====== Available data ======
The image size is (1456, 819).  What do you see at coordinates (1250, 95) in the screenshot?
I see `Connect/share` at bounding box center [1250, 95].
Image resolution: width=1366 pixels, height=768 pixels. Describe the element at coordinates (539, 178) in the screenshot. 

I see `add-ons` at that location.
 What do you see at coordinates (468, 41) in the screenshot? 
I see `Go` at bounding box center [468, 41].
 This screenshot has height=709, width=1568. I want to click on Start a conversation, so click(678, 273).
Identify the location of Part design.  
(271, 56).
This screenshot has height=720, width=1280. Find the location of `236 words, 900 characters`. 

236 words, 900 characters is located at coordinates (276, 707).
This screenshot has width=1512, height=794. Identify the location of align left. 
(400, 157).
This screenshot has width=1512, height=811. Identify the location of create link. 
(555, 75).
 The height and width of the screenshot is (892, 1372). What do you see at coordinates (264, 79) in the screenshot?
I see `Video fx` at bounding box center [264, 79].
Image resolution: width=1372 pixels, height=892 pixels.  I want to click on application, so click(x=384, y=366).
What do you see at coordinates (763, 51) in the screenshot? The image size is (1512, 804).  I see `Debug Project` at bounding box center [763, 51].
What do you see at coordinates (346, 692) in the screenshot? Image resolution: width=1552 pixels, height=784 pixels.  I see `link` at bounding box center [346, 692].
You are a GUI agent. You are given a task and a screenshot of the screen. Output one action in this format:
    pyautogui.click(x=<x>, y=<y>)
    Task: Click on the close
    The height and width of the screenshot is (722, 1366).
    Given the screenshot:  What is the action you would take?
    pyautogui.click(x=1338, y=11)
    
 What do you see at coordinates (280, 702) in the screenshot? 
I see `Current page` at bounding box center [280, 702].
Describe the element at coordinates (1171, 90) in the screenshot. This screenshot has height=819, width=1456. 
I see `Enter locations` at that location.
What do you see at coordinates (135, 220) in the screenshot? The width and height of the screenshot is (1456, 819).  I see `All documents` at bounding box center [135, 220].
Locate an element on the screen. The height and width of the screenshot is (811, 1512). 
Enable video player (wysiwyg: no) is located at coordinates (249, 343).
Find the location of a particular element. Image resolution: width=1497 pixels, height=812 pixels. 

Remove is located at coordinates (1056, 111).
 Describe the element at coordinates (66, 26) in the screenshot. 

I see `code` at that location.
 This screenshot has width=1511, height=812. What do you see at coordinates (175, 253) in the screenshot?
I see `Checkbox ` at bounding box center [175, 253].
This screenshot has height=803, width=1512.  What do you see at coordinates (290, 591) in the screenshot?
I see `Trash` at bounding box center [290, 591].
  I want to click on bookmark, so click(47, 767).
======
> Prompt
Arrange all the lines of the items above as a JSON list of strings, with one string per line and blank lines omitted.

> Complete response
[
  "The image size is (1456, 819).  What do you see at coordinates (1250, 95) in the screenshot?",
  "I see `Connect/share` at bounding box center [1250, 95].",
  "Image resolution: width=1366 pixels, height=768 pixels. Describe the element at coordinates (539, 178) in the screenshot. ",
  "I see `add-ons` at that location.",
  " What do you see at coordinates (468, 41) in the screenshot? ",
  "I see `Go` at bounding box center [468, 41].",
  " This screenshot has height=709, width=1568. I want to click on Start a conversation, so click(678, 273).",
  "Identify the location of Part design.  ",
  "(271, 56).",
  "This screenshot has height=720, width=1280. Find the location of `236 words, 900 characters`. ",
  "236 words, 900 characters is located at coordinates (276, 707).",
  "This screenshot has width=1512, height=794. Identify the location of align left. ",
  "(400, 157).",
  "This screenshot has width=1512, height=811. Identify the location of create link. ",
  "(555, 75).",
  " The height and width of the screenshot is (892, 1372). What do you see at coordinates (264, 79) in the screenshot?",
  "I see `Video fx` at bounding box center [264, 79].",
  "Image resolution: width=1372 pixels, height=892 pixels.  I want to click on application, so click(x=384, y=366).",
  "What do you see at coordinates (763, 51) in the screenshot? The image size is (1512, 804).  I see `Debug Project` at bounding box center [763, 51].",
  "What do you see at coordinates (346, 692) in the screenshot? Image resolution: width=1552 pixels, height=784 pixels.  I see `link` at bounding box center [346, 692].",
  "You are a GUI agent. You are given a task and a screenshot of the screen. Output one action in this format:",
  "    pyautogui.click(x=<x>, y=<y>)",
  "    Task: Click on the close",
  "    The height and width of the screenshot is (722, 1366).",
  "    Given the screenshot:  What is the action you would take?",
  "    pyautogui.click(x=1338, y=11)",
  " What do you see at coordinates (280, 702) in the screenshot? ",
  "I see `Current page` at bounding box center [280, 702].",
  "Describe the element at coordinates (1171, 90) in the screenshot. This screenshot has height=819, width=1456. ",
  "I see `Enter locations` at that location.",
  "What do you see at coordinates (135, 220) in the screenshot? The width and height of the screenshot is (1456, 819).  I see `All documents` at bounding box center [135, 220].",
  "Locate an element on the screen. The height and width of the screenshot is (811, 1512). ",
  "Enable video player (wysiwyg: no) is located at coordinates (249, 343).",
  "Find the location of a particular element. Image resolution: width=1497 pixels, height=812 pixels. ",
  "Remove is located at coordinates (1056, 111).",
  " Describe the element at coordinates (66, 26) in the screenshot. ",
  "I see `code` at that location.",
  " This screenshot has width=1511, height=812. What do you see at coordinates (175, 253) in the screenshot?",
  "I see `Checkbox ` at bounding box center [175, 253].",
  "This screenshot has height=803, width=1512.  What do you see at coordinates (290, 591) in the screenshot?",
  "I see `Trash` at bounding box center [290, 591].",
  "  I want to click on bookmark, so click(47, 767)."
]